If you want to see exactly where your business sits against these benchmarks (your Map Pack rank by town, your review velocity, your GBP completeness), the free local SEO audit checks them in about 15 minutes. For agency options across the region, see our roundup of the best local SEO agencies in the Georgian Bay area.
Frequently asked questions
What is the single most important local SEO statistic for a small service business? That the top three Map Pack results take the large majority of local-pack clicks. Everything else (Google Business Profile work, reviews, citations) is in service of getting into and holding those three spots in the towns you actually serve.
Are these local SEO statistics specific to Canada? Search behaviour and Map Pack mechanics are effectively the same in Canada and the United States, so the Google, BrightLocal, and Whitespark figures apply directly. The one place to localise is citations and directories: a Canadian business should prioritise Canadian directories, which we list in the Collingwood citation list.
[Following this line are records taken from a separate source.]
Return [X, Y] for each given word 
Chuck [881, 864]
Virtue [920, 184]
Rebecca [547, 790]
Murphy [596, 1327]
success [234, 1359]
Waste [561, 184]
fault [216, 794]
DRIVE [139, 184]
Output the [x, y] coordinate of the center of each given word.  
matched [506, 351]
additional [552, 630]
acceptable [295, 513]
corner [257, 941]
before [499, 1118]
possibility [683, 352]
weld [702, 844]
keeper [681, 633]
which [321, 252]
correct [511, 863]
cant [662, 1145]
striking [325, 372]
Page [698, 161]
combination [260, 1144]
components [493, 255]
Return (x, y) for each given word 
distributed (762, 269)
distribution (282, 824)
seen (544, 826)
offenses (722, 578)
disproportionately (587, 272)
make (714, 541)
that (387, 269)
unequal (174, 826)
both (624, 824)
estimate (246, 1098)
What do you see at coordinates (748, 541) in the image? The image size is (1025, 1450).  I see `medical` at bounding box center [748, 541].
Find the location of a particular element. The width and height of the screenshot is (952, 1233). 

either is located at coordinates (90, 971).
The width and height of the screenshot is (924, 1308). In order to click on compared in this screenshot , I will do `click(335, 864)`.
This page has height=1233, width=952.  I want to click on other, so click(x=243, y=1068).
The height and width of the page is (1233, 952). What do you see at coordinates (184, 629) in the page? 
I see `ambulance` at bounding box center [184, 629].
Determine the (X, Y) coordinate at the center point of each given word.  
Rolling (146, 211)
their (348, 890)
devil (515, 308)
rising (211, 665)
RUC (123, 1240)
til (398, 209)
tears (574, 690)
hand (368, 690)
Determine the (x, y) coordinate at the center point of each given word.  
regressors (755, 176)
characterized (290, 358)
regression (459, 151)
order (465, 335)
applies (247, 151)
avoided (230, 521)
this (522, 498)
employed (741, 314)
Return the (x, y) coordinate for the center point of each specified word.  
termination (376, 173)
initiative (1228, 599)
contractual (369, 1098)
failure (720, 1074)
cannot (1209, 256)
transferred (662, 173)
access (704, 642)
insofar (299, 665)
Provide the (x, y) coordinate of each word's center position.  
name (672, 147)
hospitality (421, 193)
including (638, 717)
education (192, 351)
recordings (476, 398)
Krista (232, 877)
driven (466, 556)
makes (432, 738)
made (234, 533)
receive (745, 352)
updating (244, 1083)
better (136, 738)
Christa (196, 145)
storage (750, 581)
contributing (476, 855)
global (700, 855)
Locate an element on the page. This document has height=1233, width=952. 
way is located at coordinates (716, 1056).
Does Bing matter, or should I only care about Google? Google first, always, because of its 83% to 90% share. But Bing powers Copilot and DuckDuckGo and holds a higher share on North American desktop, and claiming Bing Places takes about an hour. For a business quoting larger researched jobs, it is worth doing once and forgetting.
How is AI search going to change local SEO? AI assistants are becoming a discovery channel, and they cite clear, structured, well-sourced content. The work that wins there overlaps heavily with classic local SEO: a complete Google Business Profile, real reviews, consistent business data, and pages that answer specific questions directly. Doing local SEO well already positions you for AI citation.
Where do these numbers come from? Google and Think with Google for search behaviour, BrightLocal’s Local Consumer Review Survey for review and consumer data, Whitespark’s Local Search Ranking Factors for ranking weight, StatCounter for market share, and Gartner for the AI-search projection. Figures vary by study and year; treat them as directional benchmarks rather than fixed constants.